Status: Baseline for Sprint 0164-0001-0001 (RISK-BUNDLE-69/70 chain)

## Provider catalog (deterministic ordering)
| Provider ID | Source feed (offline-ready) | Coverage | Refresh cadence | Signing / integrity | Notes |
| --- | --- | --- | --- | --- | --- |
| cisa-kev | CISA Known Exploited Vulnerabilities JSON | Exploited CVEs with required/known exploited flag | Daily | DSSE signature using ExportCenter signing key; feed hash recorded in `provider-manifest.json` | Mandatory; fails bundle if feed missing or hash mismatch. |
| first-epss | FIRST EPSS CSV snapshot | Probability scores per CVE | Daily | DSSE signature; SHA-256 of snapshot stored in manifest | Optional; omit if snapshot stale >48h unless `allowStale=true`. |
| osv | OpenSSF OSV bulk JSON (per-ecosystem shards) | OSS advisories with affected package ranges | Weekly | DSSE signature; per-shard SHA-256 list | Included only when `includeOsv=true` in job options to keep bundle size constrained. |
| vendor-csaf | CSAF vendor advisories (Red Hat, SUSE, Debian) mirrored via Offline Kit | Vendor-specific CVEs, remediations | Weekly | Detached signature per CSAF document (vendor-provided where available) plus bundle-level DSSE manifest | Requires Offline Kit mirror; missing vendor feeds logged but bundle continues if `allowPartialVendors=true`. |

## Manifest baseline
- Generate `provider-manifest.json` with sorted provider entries. Fields per provider: `{id, source, snapshotDate, sha256, signaturePath, optional}`.
- Store DSSE envelope for `provider-manifest.json` at `signatures/provider-manifest.dsse` (cosign/KMS).
- Include provider digests in `manifests/provenance.json` materials array with URI `risk-provider://<id>/<snapshotDate>`.

## Signing baseline
- Use Export Center signing path (cosign + Authority KMS) for:
  - `provider-manifest.json` (DSSE)
  - Aggregated `risk-bundle.tar.*` (detached signature `risk-bundle.sig`)
- Vendor-provided signatures (when present) are preserved inside `providers/<id>/` and referenced from `provider-manifest.json`.
- Rekor publishing remains optional; default **off** for offline kits (`rekor_publish=false`).

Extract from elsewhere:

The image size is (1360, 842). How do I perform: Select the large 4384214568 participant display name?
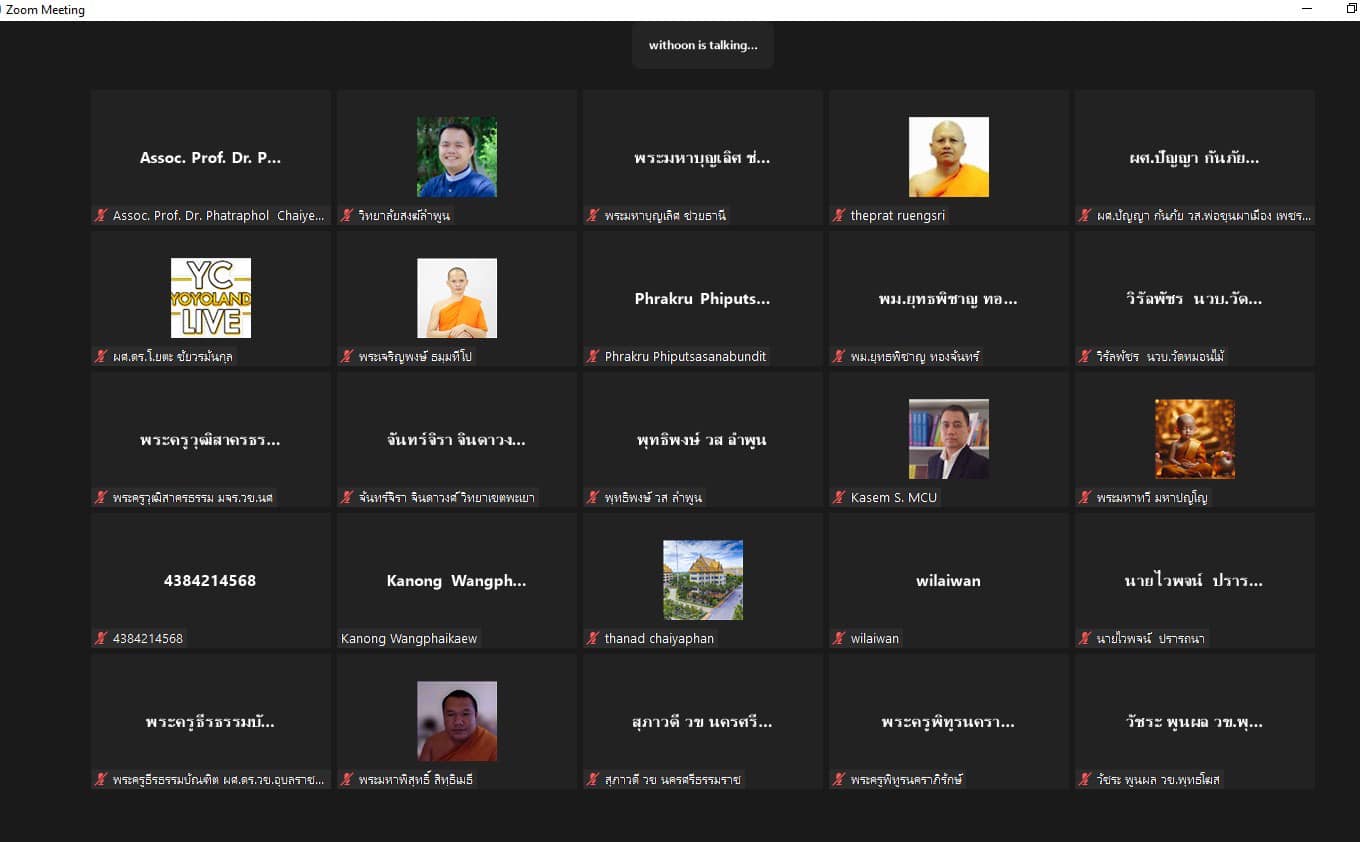pyautogui.click(x=210, y=581)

## Validation rules (bundle build)
- Fail build if any mandatory provider (currently `cisa-kev`) is missing or hash mismatch.
- Warn (non-fatal) when optional providers are stale beyond cadence unless `allowStale=true`.
- Deterministic ordering: providers sorted by `id`; files sorted lexicographically inside bundle.
- Record bundle-level inputs hash combining provider SHA-256 values (stable ordering) and include in provenance `materials[]`.

## Verification workflow alignment
- CLI `stella risk bundle verify` must validate:
  - DSSE on `provider-manifest.json`
  - Hash match for each provider snapshot
  - Presence (or allowed absence) per `optional` flag
  - Detached signature on bundle archive (cosign/KMS)
- Offline verification uses bundled public key (`signatures/pubkeys/<tenant>.pem`).

## Next steps / TODOs
- Add test fixtures: minimal provider snapshots (kev+epss) with fixed hashes for deterministic regression tests.
- Update ExportCenter worker to emit `provider-manifest.json` and DSSE using existing signing pipeline.
- Extend CLI verify command to surface per-provider status (missing/stale/hash mismatch) and exit non-zero on mandatory failures.